The Happy Prince - This Movie Rocks Wilde-ly
Directed by, written by, produced by, catered by and starring Rupert Everett
Also starring Colin Firth, Colin Morgan, Emily Watson, Tom Wilkinson, Beatrice Dalle
Rupert Everett has spent ten years bringing his Oscar Wilde dream project to life. And it’s something of an achievement, particularly where his central performance is concerned. He is on career-best form as the writer and poet, capturing the decline and fall of his final two years, the period after his release from Reading goal, where he was essentially incarcerated for admitting his homosexuality, through to his eventual death in exile. His take on Wilde ranges from defiance to consumptive, from great wit to fallen man, imbuing it all with the sadness of someone who realises his own failure, his own tragic flaw, and seems all too accepting of his inevitable and looming demise.
As a writer and director, Everett also shows a strong affinity for his material and subject, naturally, but is less assured. His sense of place and time is strong, and it’s definitely a beautiful film visually. But at times it indulges – which may well be the intent, to reflect that of it subject. But it can leave the viewer less supportive at times that you feel is intended.
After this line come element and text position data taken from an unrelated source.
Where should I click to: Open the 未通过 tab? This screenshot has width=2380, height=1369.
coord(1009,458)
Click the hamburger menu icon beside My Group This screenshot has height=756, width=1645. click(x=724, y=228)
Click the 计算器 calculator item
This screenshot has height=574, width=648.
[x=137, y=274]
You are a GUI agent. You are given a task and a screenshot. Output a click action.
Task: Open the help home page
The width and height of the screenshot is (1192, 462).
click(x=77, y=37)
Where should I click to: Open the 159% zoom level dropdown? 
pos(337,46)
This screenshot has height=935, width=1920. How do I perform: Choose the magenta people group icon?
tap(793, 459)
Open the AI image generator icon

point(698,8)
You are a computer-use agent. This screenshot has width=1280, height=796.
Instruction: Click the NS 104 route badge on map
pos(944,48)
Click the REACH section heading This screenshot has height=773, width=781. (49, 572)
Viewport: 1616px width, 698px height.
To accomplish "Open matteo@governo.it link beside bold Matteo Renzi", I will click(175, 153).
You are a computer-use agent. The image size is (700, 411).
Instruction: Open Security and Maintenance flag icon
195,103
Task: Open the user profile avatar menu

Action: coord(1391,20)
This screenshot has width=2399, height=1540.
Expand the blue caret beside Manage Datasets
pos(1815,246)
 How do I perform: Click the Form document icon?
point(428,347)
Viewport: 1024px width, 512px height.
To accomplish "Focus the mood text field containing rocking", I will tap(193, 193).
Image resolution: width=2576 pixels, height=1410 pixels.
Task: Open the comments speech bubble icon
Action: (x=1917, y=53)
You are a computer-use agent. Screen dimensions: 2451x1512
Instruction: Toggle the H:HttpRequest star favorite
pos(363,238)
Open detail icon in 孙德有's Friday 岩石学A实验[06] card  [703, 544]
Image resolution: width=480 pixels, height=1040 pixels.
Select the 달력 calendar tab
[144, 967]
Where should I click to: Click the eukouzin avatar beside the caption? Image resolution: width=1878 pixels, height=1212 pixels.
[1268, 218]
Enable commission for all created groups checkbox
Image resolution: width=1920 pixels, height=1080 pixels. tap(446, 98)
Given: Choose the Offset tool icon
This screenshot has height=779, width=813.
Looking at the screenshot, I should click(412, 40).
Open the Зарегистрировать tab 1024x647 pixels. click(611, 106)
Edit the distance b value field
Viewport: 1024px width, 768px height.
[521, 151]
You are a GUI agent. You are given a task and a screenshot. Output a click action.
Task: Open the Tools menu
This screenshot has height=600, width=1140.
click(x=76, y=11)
However, he has assembled an impressive supporting cast of those who remained loyal and strong in Wilde’s life as it came to a close – Firth and Watson in particular, and has a strong thorn in his loving side in Colin Morgan as the ultimately brattish Bosie.
At times uneven, but always pure of heart, Everett’s film is ultimately a showcase for his own performance. And it is a tremendous performance.